A committee of biodiversity finance experts brought together by ShareAction and UK Sustainable Investment and Finance Association (UKSIF) have called for policymakers to consider nature loss as urgent as climate change ahead of CBD-COP15.

At a roundtable titled Tacking Biodiversity Loss at the Houses of Parliament on 17 May, Anthony Brown MP opened the discussion describing the “twin crisis of climate change and biodiversity loss” saying there is a lot of work to be done to align the financial sector to meet the challenges of tackling them both, but highlighted “biodiversity has not been given the same attention as net zero has… it is far more complex to align the financial incentives”.

James Alexander (pictured), CEO at UKSIF and ESG Clarity Committee member, agreed saying financial services, and in particular investors, cannot just focus on climate change as a key issue.

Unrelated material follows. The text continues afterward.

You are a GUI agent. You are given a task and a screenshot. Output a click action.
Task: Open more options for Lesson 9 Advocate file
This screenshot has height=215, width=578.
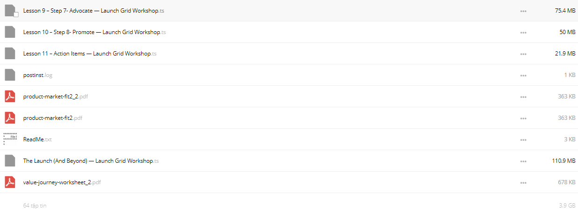(523, 11)
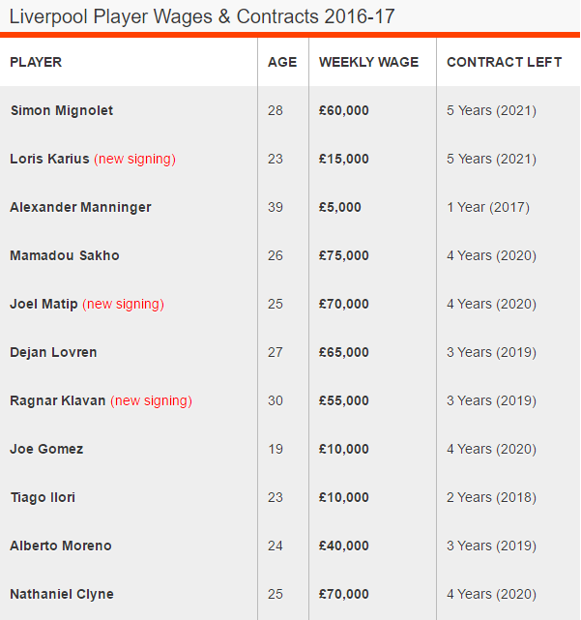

“We have to talk about nature and biodiversity too and the other things that come under the ‘E’ of ESG.

“We are in a nature crisis, and climate is overshadowing how significant this is. We need to think about what financial services can do. We want to put the message across to move financial flows to nature-based solutions in the same way as we have done very effectively with climate solutions. We need to take similar action.”

He also noted the UK government’s ambitions to be a net-zero financial centre adding that this cannot be achieved without a nature-positive approach.

Taking responsibility

CEO at ShareAction Catherine Howarth said the organisation has been tracking 75 of the world’s largest asset managers’ approach to biodiversity. A few years ago, it asked questions around biodiversity integration, such as was it factored into risk management and investment decision making?

“The picture was extraordinary grim,” she said.

“Two years ago, not one group had a dedicated biodiversity policy, half of them had a passing mention but nothing that amounted to a rigorous approach, and some had nothing to say at all.”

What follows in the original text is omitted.